#### SOURCE EXCERPT ####

Thursday, July 1, 2010

Forgotten Sequel: Sleepaway Camp II

After the surprise success of Sleepaway Camp, a sequel was sure to follow.  Hell, the only '80s film of this type that didn't really get a sequel is Neon Maniacs, that poor bastard.  This film was made a mere five years after the first one, so the waters weren't exactly fresh.  On a positive note, the lead was wisely-recast, a lesson that Don Coscarelli should have learned sometime around 1988!  The film is notable for casting two people related to famous people as their leads: Pamela Springsteen and Renee Estevez.  Hmm, one of them is the sister of a singer and the other is a sister of the guy from Repo Man.  I could say that she's the daughter of Martin Sheen, but it's funnier to call her the niece of Joe Estevez, so I will!  Anyhow, the illusive Angela has somehow worked her way into being a counselor at a camp that is on the same grounds that her original murders took place.  Was Crystal Lake too much of a trip for you?  Oh and that's not spoiling any surprise for you, since her identity and motives are literally revealed before the film's title card!  Will this movie be a new cult classic like A Nightmare on Elm Street 2 or a big disappointment like Friday the 13th, Part 5?  Get out your bug spray for my review of...

The film begins with a group of campers sitting around a fire and telling scary stories.  One of them tells the tale of Angela, the boy-girl who killed all of the people at the camp.  This is broken up by the youngest counselor in camp pulling the lead girl away from the group...and killing her.  You couldn't have waited until you were more than 10 feet away, huh?  So yeah, the young counselor is Angela, who was apparently given a sex-change operation while in the institution for the last few years.  This is the kind of out-of-control psychological institutions that Reagan rallied against!  Actually, this is a plot point that is never addressed fully, since it is mentioned in the camp story, but not confirmed or denied by Angela at any point.  Explain, movie!  We learn that the camp is full of 'bad eggs,' which is just a pretense for Angela to have trouble with all of the '80s slasher movie cliches.  When your movie is telegraphed within the first ten minutes, where is the fun exactly?  Oh and we meet our really obvious 'final girl' in the form of Estevez as the cute, innocent redhead.  Just for juxtaposition, we get a slutty blond who flashes the boys and wears wet t-shirts.  Thank you, movie- we all get it!  The first real victims are a pair of stoner girls who get burned alive by the fire.  Kudos for having the one girl sleep through both the sound and smell of her sister being charred to death a mere foot in front of her!

#### GIVEN INFORMATION ####

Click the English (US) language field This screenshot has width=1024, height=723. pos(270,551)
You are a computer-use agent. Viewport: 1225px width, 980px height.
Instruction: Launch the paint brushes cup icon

####

TASK REQUIREMENTS:
A. Answer these questions using the Sleepaway Camp II review, with each answer on its own line marked the same way:
(i) Which two actresses does the review name as the film's leads?
(ii) How many years after the first film was this sequel made?
(iii) How are the first real victims killed?
B. Proceed with the Sleepaway Camp II review by writing what comes after its last sentence.

ANSWERS TO EACH TASK:
A.
(i) Pamela Springsteen and Renee Estevez
(ii) Five years
(iii) They are burned alive by the fire.

B.
The film flows in a pretty linear manner, so let's see how interesting I can make this.  The teens do a bunch of 'naughty' things and proceed to get killed.  For example, the teen males have a panty raid of the girls' cabin, followed by the girls getting their retribution.  A pair of the guys dress up like Jason and Freddy Krueger in an attempt to scare Angela.  She counters this by dressing up like Leatherface and killing them with a chainsaw.  Fun fact or lazy writing: all of the campers appear to have a really bad sense of hearing.  The slutty girl actually escapes death when Angela's chainsaw runs out of gas before she can cut the door to the bathroom where she is having random sex open.  Wah wah lame!  Incidentally, how does Angela cover up the deaths of the teens at the camp?  She tells the camp leaders, including a great guy with a mullet, that she kicked them out for breaking the rules.  That's...extremely-lame, movie.  I would be remiss if I didn't address some of the film's more random scenes.  For example, Angela leads a cheerful sing-along early in the movie...for no reason.  Later on, she has a weird bit of regret via flashback to earlier scenes from this movie and Part 1.  Does it go anywhere?  No.

As things get worse, the movie gets even less subtle and even less clever.  The slutty girl finally gets killed by Angela after having sex with a random guy in the woods.  She is lead to an abandoned cabin, stabbed a couple of times and dumped in the latrine.  That's...awfully-sadistic and long-winded for a film that has had quick kills so far.  The movie's lone black girl gets killed when she talks about how none of the 'kicked out' teens have returned home.  She tells this to Angela, leading to her being garroted with a guitar string.  The lead up to this is supposed to be funny, but I don't care.  Angela's bosses finally kick her out for expelling so many youths without consulting them and she takes it well.  I'm just kidding- she kills them off-camera.  Our villain decides to capture 'final girl' and her boyfriend for some reason, only to kill the guy within a couple of minutes.  In one of the film's few clever moments, the mullet-sporting counselor shows up to save the day, only to have battery acid thrown in his face.  One throw-away line in the second scene had him mention his missing car battery and it sets up this.  Afterward, one of the remaining counselors fulfills one of the slasher cliches by wandering around and finding all of the people dead, including two perv kids from earlier.  Our heroine makes her escape...only to run into Angela after she kills a pointless cameo character.  The End.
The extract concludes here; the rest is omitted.